**TASK DETAILS:**
Return every line of the material below that contains the string "screenshot".
───
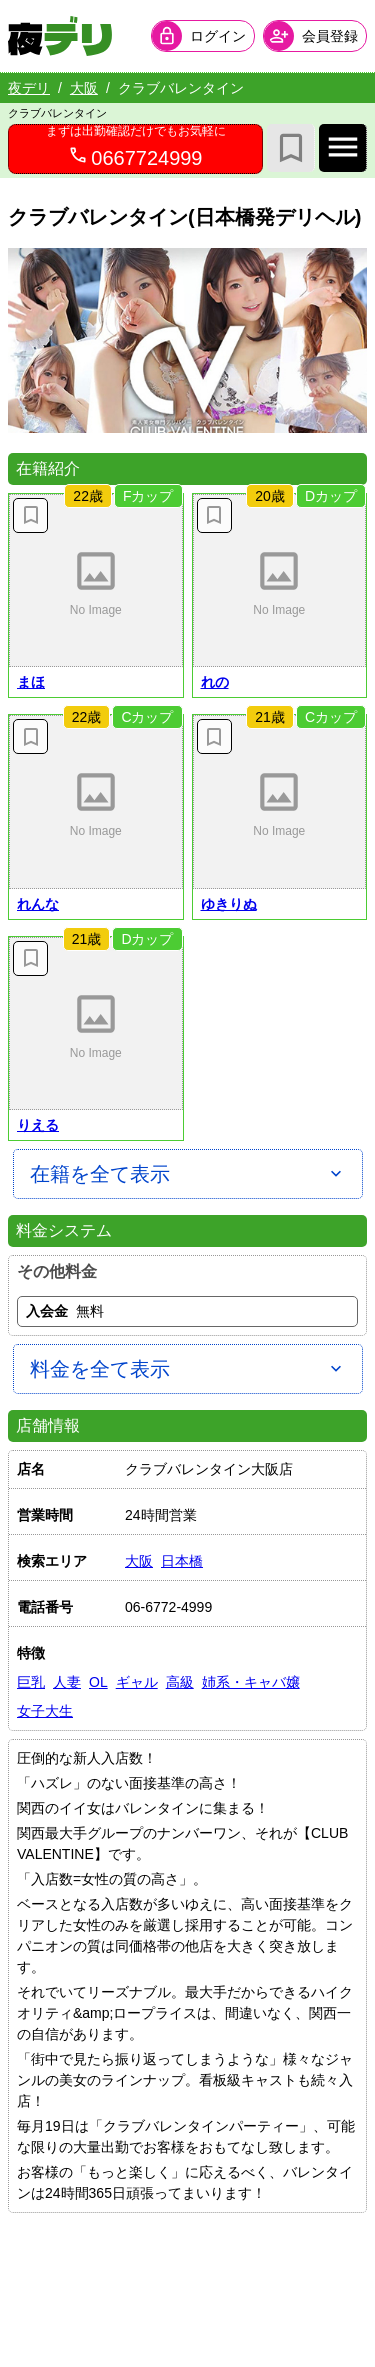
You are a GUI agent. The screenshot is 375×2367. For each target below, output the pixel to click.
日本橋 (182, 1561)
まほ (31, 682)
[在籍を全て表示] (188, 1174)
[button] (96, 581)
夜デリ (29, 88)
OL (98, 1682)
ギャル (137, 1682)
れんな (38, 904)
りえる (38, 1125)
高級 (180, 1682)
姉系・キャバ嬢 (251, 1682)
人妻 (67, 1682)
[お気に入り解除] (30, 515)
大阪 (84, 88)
───
**EXPECTED ANSWER:**
You are a GUI agent. The screenshot is 375×2367. For each target below, output the pixel to click.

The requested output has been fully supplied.